__Your objective__
Report each line of the entries that includes "target" by copying it.
==== Given data ====
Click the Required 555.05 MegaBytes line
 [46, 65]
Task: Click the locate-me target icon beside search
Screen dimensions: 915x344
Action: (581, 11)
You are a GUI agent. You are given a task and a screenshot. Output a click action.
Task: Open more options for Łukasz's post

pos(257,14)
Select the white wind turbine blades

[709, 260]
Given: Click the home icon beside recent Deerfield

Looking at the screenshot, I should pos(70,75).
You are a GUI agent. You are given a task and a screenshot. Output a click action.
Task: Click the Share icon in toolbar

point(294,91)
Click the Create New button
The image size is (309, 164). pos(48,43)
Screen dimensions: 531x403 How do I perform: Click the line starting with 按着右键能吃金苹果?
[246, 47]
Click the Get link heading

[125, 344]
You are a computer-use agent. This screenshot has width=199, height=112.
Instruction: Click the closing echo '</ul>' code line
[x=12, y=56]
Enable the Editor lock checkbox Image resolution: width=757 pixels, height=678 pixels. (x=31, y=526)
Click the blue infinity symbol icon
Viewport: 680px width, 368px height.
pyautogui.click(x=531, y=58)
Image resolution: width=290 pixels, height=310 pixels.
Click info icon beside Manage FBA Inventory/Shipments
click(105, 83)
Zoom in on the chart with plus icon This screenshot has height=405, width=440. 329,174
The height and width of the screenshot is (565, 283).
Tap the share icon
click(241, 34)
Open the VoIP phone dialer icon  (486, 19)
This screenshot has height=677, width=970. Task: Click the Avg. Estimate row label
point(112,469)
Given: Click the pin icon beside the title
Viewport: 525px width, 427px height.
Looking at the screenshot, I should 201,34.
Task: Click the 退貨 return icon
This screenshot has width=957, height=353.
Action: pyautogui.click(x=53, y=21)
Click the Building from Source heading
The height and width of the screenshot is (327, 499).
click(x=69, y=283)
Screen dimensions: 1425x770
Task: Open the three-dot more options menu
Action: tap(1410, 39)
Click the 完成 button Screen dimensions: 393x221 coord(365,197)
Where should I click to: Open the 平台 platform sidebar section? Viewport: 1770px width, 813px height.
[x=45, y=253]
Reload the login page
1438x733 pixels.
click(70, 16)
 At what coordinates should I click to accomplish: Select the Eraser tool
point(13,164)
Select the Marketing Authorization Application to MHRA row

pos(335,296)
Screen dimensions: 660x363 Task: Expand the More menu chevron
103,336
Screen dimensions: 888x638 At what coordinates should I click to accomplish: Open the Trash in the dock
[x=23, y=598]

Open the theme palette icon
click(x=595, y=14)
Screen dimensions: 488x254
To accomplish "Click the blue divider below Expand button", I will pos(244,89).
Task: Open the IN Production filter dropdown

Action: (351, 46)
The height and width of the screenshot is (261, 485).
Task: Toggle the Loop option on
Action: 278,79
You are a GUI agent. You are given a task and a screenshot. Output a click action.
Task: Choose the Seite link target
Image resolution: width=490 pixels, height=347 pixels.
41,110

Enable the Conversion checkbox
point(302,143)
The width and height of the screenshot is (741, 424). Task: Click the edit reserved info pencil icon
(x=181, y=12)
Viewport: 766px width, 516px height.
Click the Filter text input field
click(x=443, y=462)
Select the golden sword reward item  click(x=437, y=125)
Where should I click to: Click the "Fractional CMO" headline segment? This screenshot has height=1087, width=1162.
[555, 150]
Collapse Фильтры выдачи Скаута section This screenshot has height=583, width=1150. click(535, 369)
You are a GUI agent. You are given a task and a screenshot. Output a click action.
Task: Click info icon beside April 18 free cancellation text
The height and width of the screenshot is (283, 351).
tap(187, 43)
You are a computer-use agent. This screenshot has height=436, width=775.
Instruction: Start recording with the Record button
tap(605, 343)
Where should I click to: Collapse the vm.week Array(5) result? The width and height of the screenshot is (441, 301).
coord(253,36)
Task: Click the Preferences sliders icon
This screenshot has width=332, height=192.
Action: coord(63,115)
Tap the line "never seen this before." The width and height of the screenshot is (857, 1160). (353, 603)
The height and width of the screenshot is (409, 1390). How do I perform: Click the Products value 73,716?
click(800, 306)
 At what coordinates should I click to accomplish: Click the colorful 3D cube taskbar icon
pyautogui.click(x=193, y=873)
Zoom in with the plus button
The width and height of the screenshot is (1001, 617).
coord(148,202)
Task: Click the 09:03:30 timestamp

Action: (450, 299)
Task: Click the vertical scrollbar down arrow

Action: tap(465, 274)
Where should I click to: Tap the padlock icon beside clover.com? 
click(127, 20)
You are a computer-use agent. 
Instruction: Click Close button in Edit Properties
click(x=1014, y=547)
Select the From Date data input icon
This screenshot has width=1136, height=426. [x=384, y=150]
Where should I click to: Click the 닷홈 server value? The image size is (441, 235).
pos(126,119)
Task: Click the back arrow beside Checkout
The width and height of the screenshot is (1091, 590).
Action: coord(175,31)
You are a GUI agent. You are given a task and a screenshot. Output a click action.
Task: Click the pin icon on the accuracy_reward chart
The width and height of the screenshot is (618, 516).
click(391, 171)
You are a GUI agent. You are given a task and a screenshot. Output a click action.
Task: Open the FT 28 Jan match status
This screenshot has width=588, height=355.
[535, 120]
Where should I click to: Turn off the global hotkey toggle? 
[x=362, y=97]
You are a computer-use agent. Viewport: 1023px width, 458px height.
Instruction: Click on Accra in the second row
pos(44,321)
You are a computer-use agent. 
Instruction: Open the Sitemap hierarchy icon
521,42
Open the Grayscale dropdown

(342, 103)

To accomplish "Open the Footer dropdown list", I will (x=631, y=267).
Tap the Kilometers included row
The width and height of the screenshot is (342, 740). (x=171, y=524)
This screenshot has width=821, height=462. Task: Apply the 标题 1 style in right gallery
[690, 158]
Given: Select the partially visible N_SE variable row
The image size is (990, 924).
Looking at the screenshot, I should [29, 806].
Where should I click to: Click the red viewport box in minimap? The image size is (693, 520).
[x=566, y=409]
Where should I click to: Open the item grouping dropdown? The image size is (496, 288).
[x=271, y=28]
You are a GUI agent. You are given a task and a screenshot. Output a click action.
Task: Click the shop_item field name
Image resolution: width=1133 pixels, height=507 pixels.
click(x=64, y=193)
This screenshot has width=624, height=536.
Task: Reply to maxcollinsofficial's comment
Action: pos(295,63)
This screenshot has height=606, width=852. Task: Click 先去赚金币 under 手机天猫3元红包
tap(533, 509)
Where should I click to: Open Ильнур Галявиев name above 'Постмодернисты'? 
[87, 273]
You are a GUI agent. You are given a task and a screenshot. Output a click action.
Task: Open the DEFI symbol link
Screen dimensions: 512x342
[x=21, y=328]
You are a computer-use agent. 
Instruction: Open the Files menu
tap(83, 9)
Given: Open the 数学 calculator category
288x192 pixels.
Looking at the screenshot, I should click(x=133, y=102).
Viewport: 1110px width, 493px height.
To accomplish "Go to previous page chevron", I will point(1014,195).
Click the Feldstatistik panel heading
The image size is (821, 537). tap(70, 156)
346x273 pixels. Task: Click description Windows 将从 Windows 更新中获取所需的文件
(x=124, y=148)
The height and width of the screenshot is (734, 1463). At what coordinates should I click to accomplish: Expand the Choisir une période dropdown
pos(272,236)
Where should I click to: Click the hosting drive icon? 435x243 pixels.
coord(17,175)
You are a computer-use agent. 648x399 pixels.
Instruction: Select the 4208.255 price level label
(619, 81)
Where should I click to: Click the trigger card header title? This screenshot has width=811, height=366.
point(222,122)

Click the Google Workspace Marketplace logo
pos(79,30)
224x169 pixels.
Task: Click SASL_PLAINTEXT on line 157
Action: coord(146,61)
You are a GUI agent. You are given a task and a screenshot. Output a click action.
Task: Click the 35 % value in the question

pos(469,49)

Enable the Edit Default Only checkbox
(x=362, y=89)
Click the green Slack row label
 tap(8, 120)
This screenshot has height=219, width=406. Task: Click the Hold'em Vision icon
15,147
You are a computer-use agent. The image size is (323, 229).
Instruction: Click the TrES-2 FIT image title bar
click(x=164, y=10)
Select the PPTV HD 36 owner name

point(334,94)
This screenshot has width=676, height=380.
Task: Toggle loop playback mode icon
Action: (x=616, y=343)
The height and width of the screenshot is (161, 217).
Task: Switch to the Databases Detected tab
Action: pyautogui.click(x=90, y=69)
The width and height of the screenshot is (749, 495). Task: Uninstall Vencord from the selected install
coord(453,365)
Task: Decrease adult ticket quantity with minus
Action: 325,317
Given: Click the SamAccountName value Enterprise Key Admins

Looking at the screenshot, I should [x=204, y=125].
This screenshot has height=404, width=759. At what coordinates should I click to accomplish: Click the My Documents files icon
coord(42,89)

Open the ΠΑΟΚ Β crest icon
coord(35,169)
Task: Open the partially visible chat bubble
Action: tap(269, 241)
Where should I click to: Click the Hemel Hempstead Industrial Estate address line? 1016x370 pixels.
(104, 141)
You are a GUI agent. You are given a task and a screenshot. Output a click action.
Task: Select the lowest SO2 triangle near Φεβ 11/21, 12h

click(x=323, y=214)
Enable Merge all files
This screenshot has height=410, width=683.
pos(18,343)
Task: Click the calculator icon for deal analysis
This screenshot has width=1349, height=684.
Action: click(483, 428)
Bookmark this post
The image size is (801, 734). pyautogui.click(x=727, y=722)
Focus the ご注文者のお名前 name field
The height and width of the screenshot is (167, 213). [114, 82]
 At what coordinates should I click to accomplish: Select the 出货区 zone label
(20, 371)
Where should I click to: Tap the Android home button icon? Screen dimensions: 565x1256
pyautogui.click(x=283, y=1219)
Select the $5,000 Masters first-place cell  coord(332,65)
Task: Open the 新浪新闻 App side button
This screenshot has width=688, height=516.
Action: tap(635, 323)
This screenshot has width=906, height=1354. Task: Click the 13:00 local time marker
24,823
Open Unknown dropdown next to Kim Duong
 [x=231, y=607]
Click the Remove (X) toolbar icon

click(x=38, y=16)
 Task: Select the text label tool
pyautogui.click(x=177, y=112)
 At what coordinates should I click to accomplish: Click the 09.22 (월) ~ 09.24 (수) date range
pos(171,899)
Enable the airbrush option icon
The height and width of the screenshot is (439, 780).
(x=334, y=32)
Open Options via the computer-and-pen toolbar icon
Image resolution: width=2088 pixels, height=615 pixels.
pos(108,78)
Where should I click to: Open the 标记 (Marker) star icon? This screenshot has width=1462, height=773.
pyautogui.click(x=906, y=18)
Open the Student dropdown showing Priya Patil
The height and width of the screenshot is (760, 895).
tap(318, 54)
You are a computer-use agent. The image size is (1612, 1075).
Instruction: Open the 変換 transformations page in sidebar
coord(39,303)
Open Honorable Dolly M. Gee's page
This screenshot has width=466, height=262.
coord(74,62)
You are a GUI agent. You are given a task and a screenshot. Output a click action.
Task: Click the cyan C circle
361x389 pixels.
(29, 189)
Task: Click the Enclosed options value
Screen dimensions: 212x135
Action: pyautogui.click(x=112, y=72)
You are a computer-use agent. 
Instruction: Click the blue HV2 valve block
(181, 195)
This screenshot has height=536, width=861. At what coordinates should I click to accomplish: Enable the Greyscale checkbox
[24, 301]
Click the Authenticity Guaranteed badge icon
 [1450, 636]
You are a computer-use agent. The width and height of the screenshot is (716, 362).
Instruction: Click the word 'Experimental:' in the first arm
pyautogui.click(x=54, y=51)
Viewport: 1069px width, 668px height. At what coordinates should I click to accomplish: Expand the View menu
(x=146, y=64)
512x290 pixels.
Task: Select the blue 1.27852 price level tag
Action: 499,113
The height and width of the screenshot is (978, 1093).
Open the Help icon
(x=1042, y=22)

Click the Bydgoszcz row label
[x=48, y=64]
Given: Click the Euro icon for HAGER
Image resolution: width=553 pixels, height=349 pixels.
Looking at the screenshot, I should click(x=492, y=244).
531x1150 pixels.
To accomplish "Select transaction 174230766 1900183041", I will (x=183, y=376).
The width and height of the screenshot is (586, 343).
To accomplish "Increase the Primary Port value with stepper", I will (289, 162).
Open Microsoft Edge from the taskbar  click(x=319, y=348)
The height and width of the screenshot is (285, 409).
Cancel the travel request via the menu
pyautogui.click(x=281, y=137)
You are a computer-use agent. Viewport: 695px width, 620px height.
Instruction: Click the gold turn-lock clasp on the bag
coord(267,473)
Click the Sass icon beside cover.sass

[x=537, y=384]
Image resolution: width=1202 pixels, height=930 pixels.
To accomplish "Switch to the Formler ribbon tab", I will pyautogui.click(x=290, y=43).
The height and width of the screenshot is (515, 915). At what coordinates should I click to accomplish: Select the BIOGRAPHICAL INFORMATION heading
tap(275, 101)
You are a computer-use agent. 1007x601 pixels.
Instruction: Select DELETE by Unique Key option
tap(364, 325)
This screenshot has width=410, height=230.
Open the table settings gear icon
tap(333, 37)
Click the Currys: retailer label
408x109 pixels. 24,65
====
__Output below__
Task: Click the locate-me target icon beside search
Task: Choose the Seite link target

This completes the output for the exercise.